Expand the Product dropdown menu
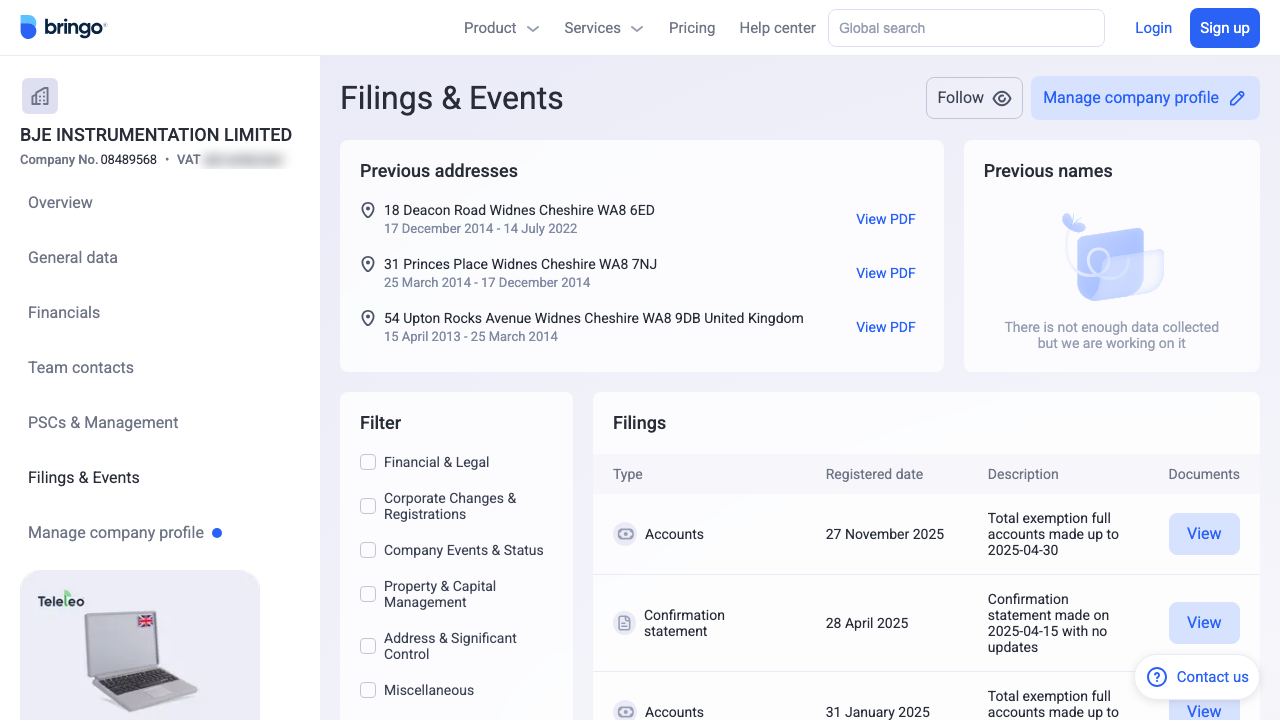The height and width of the screenshot is (720, 1280). (501, 28)
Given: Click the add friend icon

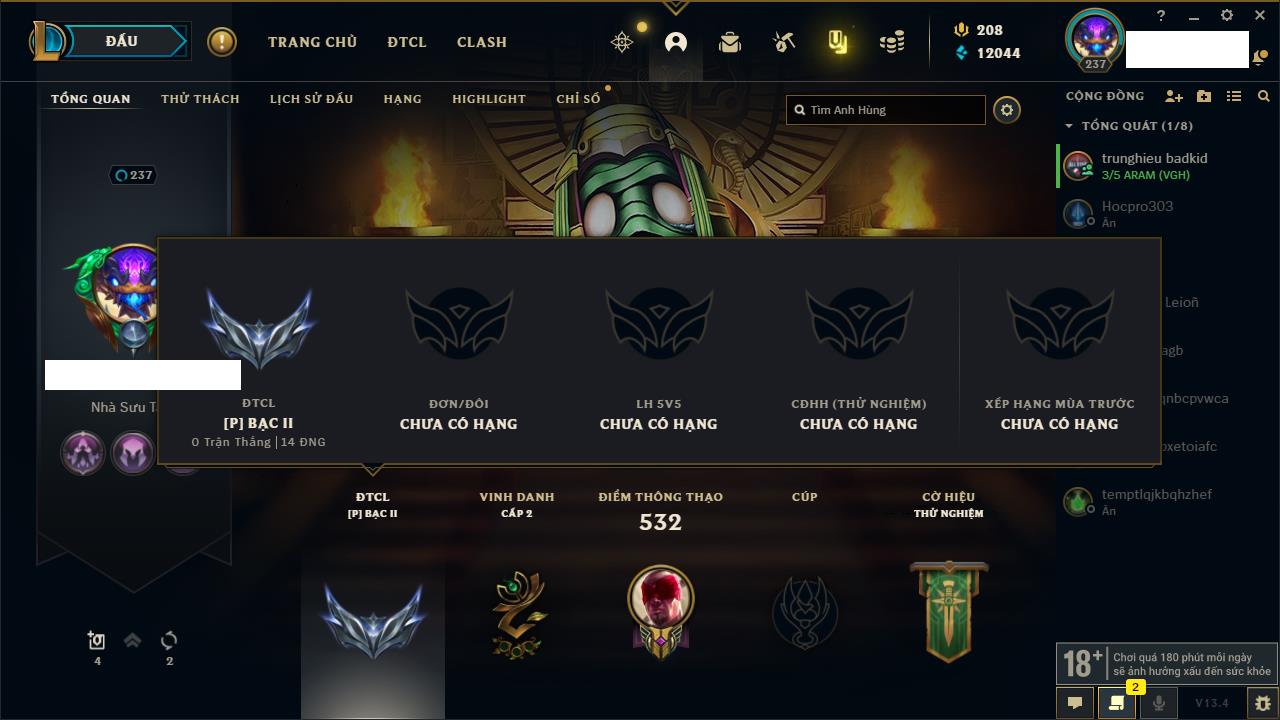Looking at the screenshot, I should click(x=1174, y=96).
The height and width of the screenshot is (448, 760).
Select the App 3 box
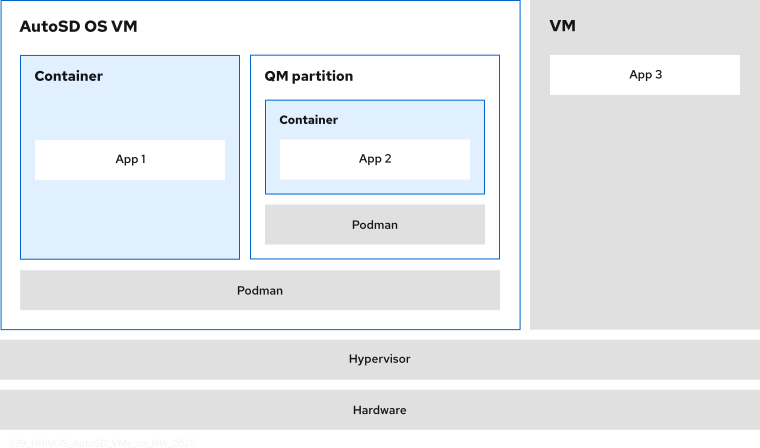(x=645, y=75)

##############################

_WHAT YOU WILL DO:_ Line by line, print the records above exactly, skipping each picture.

_EXERCISE RESPONSE:_
Expand the Product dropdown menu
The height and width of the screenshot is (720, 1280). (501, 28)
Given: Click the add friend icon

Looking at the screenshot, I should click(x=1174, y=96).
The height and width of the screenshot is (448, 760).
Select the App 3 box
(x=645, y=75)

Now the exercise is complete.